Photo Essay Politicon photo essay

Politicon 2018 was, per usual, an over-the-top experience, but the mood and the crowd were conspicuously more Trump-friendly than in previous years. A certain kind of red baseball cap was worn proudly, and full-throated “MAGA!” eruptions were let loose, by a higher concentration of people in that section of downtown L.A. than could be found on any other square block within a 20-mile radius.

Organizers of the politics-meets-showbiz summit know how to lure big-ticket names from the speaker’s circuit to their event. Although any number of panels just like the ones staged Saturday around the Los Angeles Convention Center were no doubt also happening all day on cable news, a sizable audience of political junkies showed up as well, hoping to catch the live version of their favorite political acts.

If the below tweet is any indication of what conference-goers were in for, it apparently wasn’t much of a deterrent—nor was the steep $70 ticket price.

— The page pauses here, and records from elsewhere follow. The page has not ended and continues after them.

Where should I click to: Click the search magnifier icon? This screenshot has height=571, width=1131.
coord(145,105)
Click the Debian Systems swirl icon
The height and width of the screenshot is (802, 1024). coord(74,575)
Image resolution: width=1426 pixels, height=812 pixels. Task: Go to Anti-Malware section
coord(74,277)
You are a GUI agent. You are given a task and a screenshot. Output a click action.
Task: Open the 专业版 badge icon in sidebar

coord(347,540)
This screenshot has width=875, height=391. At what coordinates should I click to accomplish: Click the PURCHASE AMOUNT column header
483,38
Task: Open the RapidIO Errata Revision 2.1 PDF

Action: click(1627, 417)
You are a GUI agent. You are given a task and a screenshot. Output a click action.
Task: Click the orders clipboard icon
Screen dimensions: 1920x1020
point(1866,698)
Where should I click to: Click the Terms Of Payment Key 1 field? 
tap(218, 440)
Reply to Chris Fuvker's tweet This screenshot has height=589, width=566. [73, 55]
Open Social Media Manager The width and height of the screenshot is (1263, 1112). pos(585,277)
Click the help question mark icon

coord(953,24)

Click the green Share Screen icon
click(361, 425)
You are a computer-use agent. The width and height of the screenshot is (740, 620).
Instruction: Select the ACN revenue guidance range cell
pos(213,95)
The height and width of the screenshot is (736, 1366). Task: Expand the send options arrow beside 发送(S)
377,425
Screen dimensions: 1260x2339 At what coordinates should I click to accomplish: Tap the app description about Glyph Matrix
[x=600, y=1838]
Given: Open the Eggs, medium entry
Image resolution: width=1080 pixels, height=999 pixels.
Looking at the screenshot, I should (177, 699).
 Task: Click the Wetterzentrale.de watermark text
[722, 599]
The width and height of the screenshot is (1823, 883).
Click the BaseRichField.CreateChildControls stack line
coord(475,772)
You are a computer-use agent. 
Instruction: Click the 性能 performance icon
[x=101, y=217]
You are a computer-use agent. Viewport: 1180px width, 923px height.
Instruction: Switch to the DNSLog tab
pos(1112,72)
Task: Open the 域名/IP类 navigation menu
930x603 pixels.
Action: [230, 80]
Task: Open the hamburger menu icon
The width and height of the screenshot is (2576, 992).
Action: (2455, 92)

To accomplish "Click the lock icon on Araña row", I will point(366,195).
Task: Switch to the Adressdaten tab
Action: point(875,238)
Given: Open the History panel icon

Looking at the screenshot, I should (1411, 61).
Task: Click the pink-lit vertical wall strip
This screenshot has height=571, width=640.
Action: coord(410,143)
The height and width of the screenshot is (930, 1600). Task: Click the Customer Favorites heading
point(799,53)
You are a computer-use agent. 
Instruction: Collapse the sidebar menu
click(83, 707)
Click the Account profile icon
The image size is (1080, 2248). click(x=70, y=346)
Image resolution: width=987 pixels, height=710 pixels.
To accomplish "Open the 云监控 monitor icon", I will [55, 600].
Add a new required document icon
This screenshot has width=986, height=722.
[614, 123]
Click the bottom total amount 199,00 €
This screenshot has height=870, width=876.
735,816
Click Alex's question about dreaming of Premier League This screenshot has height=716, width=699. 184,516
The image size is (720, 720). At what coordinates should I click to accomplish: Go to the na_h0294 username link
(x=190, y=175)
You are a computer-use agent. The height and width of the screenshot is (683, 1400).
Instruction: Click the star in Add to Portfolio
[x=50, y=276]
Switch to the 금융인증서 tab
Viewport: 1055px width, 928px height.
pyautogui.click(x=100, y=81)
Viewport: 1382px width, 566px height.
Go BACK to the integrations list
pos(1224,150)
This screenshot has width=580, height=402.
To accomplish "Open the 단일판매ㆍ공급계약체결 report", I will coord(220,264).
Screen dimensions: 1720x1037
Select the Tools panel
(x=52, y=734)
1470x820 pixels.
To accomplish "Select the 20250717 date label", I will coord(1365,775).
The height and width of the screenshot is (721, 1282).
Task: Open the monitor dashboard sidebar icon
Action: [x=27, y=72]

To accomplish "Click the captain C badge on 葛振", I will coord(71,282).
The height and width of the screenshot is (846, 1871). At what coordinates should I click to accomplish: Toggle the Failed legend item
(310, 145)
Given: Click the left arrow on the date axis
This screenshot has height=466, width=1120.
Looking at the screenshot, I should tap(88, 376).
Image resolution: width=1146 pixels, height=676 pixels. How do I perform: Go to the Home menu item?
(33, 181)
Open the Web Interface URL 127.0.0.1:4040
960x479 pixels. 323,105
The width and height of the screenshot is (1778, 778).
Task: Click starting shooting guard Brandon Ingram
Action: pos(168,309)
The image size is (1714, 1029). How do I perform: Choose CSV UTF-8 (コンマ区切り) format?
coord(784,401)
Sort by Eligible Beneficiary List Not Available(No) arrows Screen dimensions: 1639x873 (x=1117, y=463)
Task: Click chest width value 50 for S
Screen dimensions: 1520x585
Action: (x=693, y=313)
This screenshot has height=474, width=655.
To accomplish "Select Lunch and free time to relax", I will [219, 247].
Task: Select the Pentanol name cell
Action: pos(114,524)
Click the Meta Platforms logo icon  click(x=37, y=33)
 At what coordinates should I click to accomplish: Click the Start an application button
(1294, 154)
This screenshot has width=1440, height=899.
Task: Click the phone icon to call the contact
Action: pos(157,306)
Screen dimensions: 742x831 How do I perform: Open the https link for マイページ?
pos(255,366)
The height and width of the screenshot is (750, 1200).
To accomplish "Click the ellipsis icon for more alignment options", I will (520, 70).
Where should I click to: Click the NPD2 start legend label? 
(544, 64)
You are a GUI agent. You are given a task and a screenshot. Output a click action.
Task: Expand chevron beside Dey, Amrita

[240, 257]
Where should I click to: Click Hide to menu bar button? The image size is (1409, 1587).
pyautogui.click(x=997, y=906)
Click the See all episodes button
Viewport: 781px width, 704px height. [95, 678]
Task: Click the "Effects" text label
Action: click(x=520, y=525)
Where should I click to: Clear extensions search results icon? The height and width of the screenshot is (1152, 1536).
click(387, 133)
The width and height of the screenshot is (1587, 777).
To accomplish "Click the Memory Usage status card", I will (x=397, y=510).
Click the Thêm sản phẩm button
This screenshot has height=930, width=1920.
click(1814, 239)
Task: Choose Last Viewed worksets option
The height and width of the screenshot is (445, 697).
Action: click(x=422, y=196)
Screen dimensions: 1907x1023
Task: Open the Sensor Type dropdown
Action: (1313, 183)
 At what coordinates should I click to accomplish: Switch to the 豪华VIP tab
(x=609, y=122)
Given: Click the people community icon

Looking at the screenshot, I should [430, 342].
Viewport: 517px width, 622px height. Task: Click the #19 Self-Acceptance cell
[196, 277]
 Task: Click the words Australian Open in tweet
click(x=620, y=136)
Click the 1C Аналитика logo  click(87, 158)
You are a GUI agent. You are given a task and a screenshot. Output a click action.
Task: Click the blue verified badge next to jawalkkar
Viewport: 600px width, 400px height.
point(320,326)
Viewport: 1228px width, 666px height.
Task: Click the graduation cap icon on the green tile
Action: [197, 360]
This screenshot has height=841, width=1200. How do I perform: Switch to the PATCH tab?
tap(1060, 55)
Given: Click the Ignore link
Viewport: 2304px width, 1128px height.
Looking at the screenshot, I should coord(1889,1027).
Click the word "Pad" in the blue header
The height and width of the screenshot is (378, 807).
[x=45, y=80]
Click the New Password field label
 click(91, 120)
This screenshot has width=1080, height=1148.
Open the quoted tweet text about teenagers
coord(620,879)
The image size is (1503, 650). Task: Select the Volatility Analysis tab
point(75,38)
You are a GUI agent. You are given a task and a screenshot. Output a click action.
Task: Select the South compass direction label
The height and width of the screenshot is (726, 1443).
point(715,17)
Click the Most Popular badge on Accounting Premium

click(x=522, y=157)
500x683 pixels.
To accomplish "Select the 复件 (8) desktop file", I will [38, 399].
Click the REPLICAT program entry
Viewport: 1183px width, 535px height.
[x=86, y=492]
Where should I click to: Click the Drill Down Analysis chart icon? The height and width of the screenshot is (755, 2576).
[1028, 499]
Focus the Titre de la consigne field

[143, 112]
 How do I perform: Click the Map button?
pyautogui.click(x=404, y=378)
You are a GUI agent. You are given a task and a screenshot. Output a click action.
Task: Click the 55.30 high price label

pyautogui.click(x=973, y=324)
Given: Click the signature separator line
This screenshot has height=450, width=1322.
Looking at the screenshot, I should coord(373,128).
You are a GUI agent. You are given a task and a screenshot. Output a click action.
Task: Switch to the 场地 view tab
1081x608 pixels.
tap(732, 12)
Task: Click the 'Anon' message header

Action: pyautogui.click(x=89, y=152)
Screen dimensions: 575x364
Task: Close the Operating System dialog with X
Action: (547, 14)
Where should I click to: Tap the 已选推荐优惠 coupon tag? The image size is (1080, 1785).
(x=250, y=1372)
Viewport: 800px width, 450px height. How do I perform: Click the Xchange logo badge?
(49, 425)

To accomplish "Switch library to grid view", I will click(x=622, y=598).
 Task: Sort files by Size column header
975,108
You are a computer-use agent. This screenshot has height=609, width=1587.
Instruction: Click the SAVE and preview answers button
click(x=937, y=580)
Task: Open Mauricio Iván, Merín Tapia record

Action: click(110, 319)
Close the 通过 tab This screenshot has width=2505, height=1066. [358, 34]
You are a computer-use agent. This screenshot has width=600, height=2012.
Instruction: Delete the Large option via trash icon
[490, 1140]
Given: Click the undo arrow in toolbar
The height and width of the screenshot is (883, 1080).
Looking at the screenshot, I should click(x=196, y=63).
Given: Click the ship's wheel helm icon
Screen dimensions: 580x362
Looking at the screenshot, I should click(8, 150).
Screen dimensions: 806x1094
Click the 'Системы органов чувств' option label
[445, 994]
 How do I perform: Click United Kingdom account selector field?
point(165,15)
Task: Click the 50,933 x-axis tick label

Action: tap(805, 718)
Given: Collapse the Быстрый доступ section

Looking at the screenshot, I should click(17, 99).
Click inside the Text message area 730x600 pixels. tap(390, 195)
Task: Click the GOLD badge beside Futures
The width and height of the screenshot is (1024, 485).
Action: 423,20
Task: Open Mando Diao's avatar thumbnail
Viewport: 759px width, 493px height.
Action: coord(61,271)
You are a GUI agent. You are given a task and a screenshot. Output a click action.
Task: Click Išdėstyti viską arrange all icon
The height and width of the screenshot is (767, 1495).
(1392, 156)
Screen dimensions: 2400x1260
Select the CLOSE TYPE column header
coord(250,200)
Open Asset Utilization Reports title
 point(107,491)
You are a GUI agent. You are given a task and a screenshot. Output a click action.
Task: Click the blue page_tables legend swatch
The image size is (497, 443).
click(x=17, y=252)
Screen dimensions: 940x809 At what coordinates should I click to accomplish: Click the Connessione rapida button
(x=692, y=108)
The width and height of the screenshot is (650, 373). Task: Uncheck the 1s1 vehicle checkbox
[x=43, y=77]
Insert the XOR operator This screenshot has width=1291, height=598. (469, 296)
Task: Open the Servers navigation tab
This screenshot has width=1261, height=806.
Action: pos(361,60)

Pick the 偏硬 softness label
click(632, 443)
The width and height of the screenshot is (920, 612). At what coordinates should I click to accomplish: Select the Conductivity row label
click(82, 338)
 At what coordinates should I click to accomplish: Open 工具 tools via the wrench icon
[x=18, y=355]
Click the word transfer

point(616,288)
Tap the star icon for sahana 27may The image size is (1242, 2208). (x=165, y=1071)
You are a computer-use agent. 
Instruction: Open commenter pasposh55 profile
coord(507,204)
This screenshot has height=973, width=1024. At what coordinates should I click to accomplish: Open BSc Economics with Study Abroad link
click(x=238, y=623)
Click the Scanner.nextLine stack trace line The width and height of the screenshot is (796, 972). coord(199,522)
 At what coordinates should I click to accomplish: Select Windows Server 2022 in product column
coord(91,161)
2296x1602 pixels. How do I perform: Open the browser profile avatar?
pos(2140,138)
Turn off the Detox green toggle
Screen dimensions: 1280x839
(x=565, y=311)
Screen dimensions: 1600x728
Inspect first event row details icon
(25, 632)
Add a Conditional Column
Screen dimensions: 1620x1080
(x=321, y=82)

This is where it was possible under one big roof—maybe big tent is more like it—to hear former New Jersey Gov. Chris Christie speak dolefully of former Trump campaign chairman Paul Manafort’s suffering behind bars, or shop for #Resistance- or #MAGA-themed merch in side-by-side vendor booths. Visitors might also take in the polarizing Ben Shapiro’s keynote speech, request a photo-op with combative Fox News stalwart Tucker Carlson or The Young Turks’ Cenk Uygur, or listen to celebrated NBA rebounder Dennis Rodman describe his “basketball diplomacy” stints in North Korea.

The event also provided a contained testing ground for political players like Christie, former National Republican Committee Chair Michael Steele, and embattled comic Kathy Griffin to circulate and do some image control, perhaps even audition for their next political, private-sector and/or TV gigs. The perpetually bewildered Carter Page was also on hand to tell interviewer Scottie Nell Hughes that, despite his treatment by the likes of Anderson Cooper in recent months, he was “absolutely not” a spy for Russia, though he again confirmed that he was an FBI informant.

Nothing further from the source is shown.